The move answers, at least in the short term, one of the key questions looming over the new LIV Golf tour: will players on that tour be able to compete in majors? For the U.S. Open, the answer is yes — for now, and under very strict conditions.
"We pride ourselves in being the most open championship in the world and the players who have earned the right to compete in this year’s championship, both via exemption and qualifying, will have the opportunity to do so," the USGA said in a statement. "Our field criteria were set prior to entries opening earlier this year and it’s not appropriate, nor fair to competitors, to change criteria once established.
The statement continued with a rationale that seems designed to head off any kind of initial litigation. "Regarding players who may choose to play in London this week, we simply asked ourselves this question — should a player who had earned his way into the 2022 U.S. Open, via our published field criteria, be pulled out of the field as a result of his decision to play in another event? And we ultimately decided that they should not."
The significant line comes at the start of the third paragraph: "Our decision regarding our field for the 2022 U.S. Open [emphasis added] should not be construed as the USGA supporting an alternative organizing entity, nor supportive of any individual player actions or comments. Rather, it is simply a response to whether or not the USGA views playing in an alternative event, without the consent of their home tour, an offense that should disqualify them for the U.S. Open."

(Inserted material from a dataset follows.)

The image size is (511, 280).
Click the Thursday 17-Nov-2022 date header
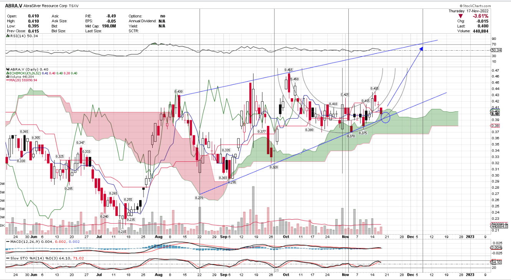pyautogui.click(x=468, y=11)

The question going forward will be whether players who don't already have exempt status into the tournament will be able to rely on alternate means of qualification. Will the USGA recognize the LIV tour as a viable tour for the purposes of qualifying winners? That's yet to be decided, but for now, the door remains open for players who have made the jump.
That sets up what's likely to be a chaotic scene around Mickelson in particular, who hasn't played in four months and hadn't spoken publicly prior to Monday since late February. His comments that waved off human rights violations of Saudi Arabia, which is backing the LIV tour, drew widespread condemnation and cost him significant sponsorships.
If LIV players are able to continue to compete in majors, that makes the prospect of jumping to the incredibly lucrative LIV tour that much more enticing for players interested in money without regard for its source.
The first LIV event takes place this week in London. The U.S. Open starts next Thursday in Brookline.